Abuja: A massive bomb blast at a roadside market in Nigeria’s Borno state killed at least 16 people and left dozens of others wounded. A police official reportedly confirmed the incident, saying that it was the second such incident in recent weeks following which the government imposed a 24-hour curfew after the bombing attack. The explosion took place at about 8 pm local time on Wednesday at a tea shop that hosts mostly locals in Kawori, a rural community in the Konduga area. The site is around 50 km (31 miles) from the state capital Maiduguri.
According to the local media reports, no one immediately claimed responsibility for the attack but analysts and some local officials suspected the Islamic militant group Boko Haram, which has since 2009 waged an insurgency in Nigeria and neighbouring countries in the Lake Chad region.
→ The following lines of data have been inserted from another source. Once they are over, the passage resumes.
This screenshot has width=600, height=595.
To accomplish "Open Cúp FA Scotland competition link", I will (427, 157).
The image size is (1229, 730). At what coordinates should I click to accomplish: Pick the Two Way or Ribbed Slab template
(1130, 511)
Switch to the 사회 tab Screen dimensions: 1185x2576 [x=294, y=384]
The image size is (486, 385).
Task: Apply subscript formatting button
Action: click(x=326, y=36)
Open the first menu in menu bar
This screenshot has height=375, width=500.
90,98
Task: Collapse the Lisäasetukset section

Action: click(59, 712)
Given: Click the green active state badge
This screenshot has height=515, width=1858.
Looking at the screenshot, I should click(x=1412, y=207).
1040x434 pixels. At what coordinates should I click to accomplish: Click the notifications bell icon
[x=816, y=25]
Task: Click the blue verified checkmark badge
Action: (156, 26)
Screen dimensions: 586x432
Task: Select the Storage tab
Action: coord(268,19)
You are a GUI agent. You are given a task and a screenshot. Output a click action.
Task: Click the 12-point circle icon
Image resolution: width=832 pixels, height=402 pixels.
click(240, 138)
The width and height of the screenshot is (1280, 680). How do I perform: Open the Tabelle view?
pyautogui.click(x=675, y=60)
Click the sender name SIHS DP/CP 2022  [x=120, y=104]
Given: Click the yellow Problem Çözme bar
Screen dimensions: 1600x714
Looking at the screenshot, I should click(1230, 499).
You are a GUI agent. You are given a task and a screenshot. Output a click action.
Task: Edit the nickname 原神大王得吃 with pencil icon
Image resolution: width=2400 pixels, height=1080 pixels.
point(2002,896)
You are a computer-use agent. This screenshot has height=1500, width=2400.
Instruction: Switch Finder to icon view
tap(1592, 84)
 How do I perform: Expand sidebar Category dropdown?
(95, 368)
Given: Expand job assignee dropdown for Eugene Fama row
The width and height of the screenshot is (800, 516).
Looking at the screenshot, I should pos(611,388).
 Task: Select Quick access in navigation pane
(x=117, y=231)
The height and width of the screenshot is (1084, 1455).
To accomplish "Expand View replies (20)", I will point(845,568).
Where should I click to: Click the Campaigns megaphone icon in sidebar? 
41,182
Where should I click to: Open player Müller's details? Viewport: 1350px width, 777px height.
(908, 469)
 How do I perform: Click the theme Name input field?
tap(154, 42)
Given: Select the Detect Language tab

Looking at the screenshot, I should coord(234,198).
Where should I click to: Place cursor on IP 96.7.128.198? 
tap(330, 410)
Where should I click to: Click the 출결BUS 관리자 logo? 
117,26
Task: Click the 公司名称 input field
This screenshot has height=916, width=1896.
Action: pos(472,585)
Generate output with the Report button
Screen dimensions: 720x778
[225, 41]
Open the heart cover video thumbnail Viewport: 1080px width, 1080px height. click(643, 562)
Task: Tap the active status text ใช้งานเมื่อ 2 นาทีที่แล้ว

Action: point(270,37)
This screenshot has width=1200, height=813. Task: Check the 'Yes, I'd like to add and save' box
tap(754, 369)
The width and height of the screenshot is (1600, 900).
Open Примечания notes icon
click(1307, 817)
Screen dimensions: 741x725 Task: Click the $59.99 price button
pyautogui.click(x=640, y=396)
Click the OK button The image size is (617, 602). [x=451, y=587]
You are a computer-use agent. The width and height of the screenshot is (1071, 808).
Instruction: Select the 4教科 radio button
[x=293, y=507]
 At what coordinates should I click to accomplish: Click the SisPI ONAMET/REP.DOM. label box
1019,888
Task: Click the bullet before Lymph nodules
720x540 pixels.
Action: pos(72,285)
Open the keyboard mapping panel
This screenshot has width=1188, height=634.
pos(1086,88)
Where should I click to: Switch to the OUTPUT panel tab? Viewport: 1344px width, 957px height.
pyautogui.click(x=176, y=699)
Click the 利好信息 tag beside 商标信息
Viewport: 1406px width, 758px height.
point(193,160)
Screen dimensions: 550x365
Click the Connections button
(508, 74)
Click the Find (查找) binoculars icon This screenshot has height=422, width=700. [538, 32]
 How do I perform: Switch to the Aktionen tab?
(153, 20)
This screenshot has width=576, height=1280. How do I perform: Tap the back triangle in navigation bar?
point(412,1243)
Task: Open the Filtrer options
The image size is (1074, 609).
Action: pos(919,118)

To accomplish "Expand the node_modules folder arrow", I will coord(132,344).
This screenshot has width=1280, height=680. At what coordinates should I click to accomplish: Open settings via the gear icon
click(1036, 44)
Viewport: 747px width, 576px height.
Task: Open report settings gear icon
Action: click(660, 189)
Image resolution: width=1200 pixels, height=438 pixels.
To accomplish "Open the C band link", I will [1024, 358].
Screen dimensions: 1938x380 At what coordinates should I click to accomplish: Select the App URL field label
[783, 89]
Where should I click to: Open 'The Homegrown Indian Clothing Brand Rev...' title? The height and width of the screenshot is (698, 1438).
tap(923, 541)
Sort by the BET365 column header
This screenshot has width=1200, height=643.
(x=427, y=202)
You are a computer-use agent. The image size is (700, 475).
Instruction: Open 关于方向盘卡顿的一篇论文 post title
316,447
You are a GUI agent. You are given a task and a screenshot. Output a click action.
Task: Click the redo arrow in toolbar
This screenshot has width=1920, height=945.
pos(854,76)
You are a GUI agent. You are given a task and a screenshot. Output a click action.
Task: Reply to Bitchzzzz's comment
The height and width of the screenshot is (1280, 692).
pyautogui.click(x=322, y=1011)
It Was An IED Blast, Says Local Police
“This latest bomb explosion targeting civilians is a stark reminder of the continued threat posed by Boko Haram, especially as it is coming after a triple suicide attack” in Gwoza in the southern part of the state, said Malik Samuel, a researcher on the Lake Chad conflict at the Institute for Security Studies.
Local police said the bomb used in Kawori was an improvised explosive device that was planted in the cafe, not a suicide attack. The police said 16 people were killed but did not give a definitive number of other victims who they said were “critically injured” and undergoing treatment in hospitals around the state. The state emergency management agency said about 24 people were seriously injured.
Following the attack, young people in the state capital Maiduguri poured onto the streets to join the nationwide protests against Nigeria’s worsening cost-of-living crisis, and the police fired tear gas to disperse them. A spokesperson for the police, Nahum Kenneth Daso, said a 24-hour curfew imposed by the state government was “expedient” to restore order.
The insurgency by Boko Haram and its splinter group the Islamic State West Africa Province has created a humanitarian disaster in Nigeria, Cameroon, Niger and Chad, with more than 35,000 people killed and 2.6 million others displaced over the last 15 years.
The groups want to install an Islamic state across the four countries but mainly in Nigeria, West Africa’s oil giant of more than 200 million people divided almost equally between a mainly Christian south and a predominantly Muslim north.
The Nigerian government has claimed progress against the insurgency, but Boko Haram and ISWAP continue to attack civilians and have expanded into other regions, including central Nigeria where the capital Abuja is located, according to experts and public records on counterterrorism.
“Hardly does a day pass without a Boko Haram incident against civilians, particularly in Borno State, but they go unreported because of lack of access to many areas,” Samuel said.